Task details: Write out the rows below as a JSON list of strings, one string per line, skipping blank lines and leaving the pictures out.

Raw data:
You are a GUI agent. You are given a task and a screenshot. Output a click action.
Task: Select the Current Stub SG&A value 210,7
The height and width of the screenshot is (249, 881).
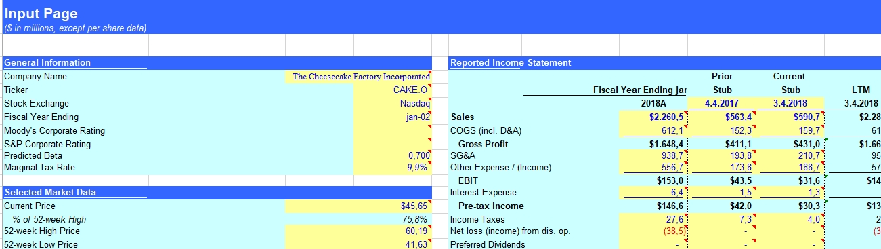pos(790,156)
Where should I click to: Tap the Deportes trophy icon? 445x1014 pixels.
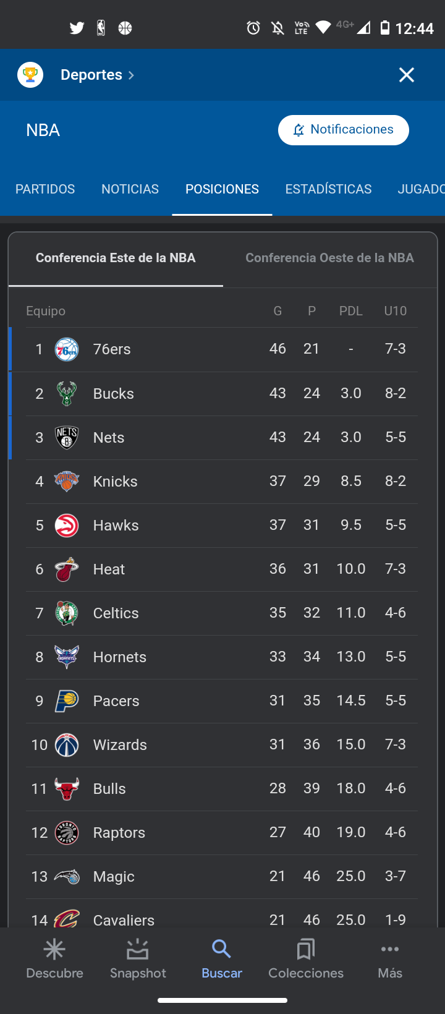tap(30, 75)
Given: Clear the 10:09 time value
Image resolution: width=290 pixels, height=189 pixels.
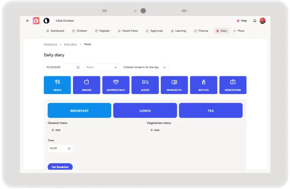Looking at the screenshot, I should coord(69,148).
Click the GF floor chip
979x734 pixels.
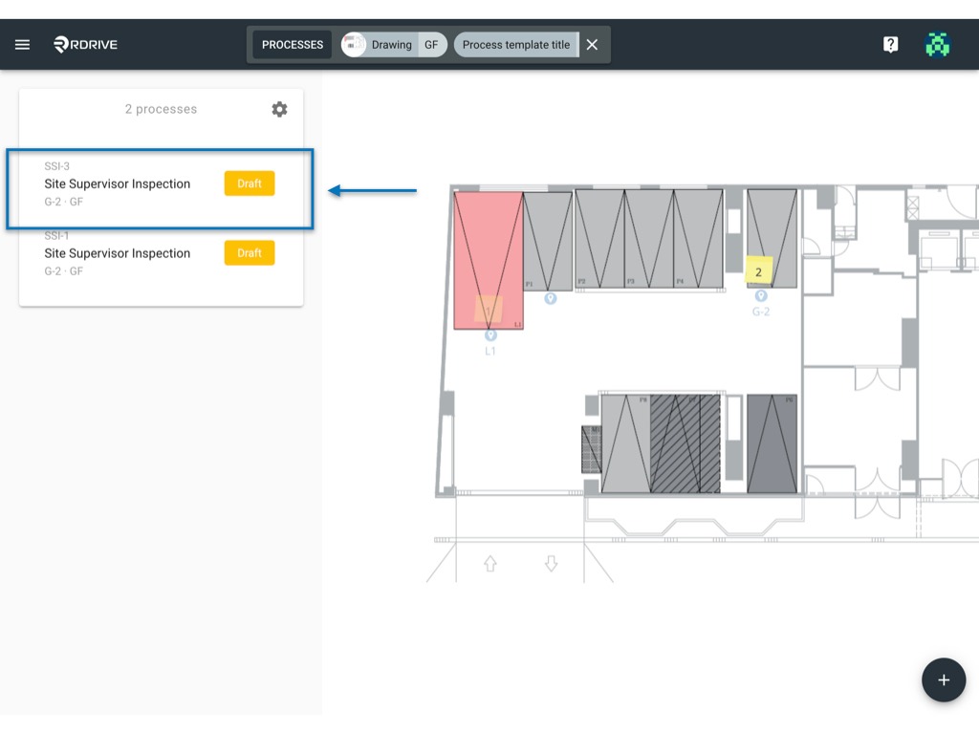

Exercise output:
[
  "You are a GUI agent. You are given a task and a screenshot. Output a click action.",
  "Task: Select the Current Stub SG&A value 210,7",
  "The height and width of the screenshot is (249, 881).",
  "pos(790,156)",
  "Where should I click to: Tap the Deportes trophy icon? 445x1014 pixels.",
  "tap(30, 75)",
  "Given: Clear the 10:09 time value",
  "Image resolution: width=290 pixels, height=189 pixels.",
  "Looking at the screenshot, I should coord(69,148).",
  "Click the GF floor chip",
  "979x734 pixels."
]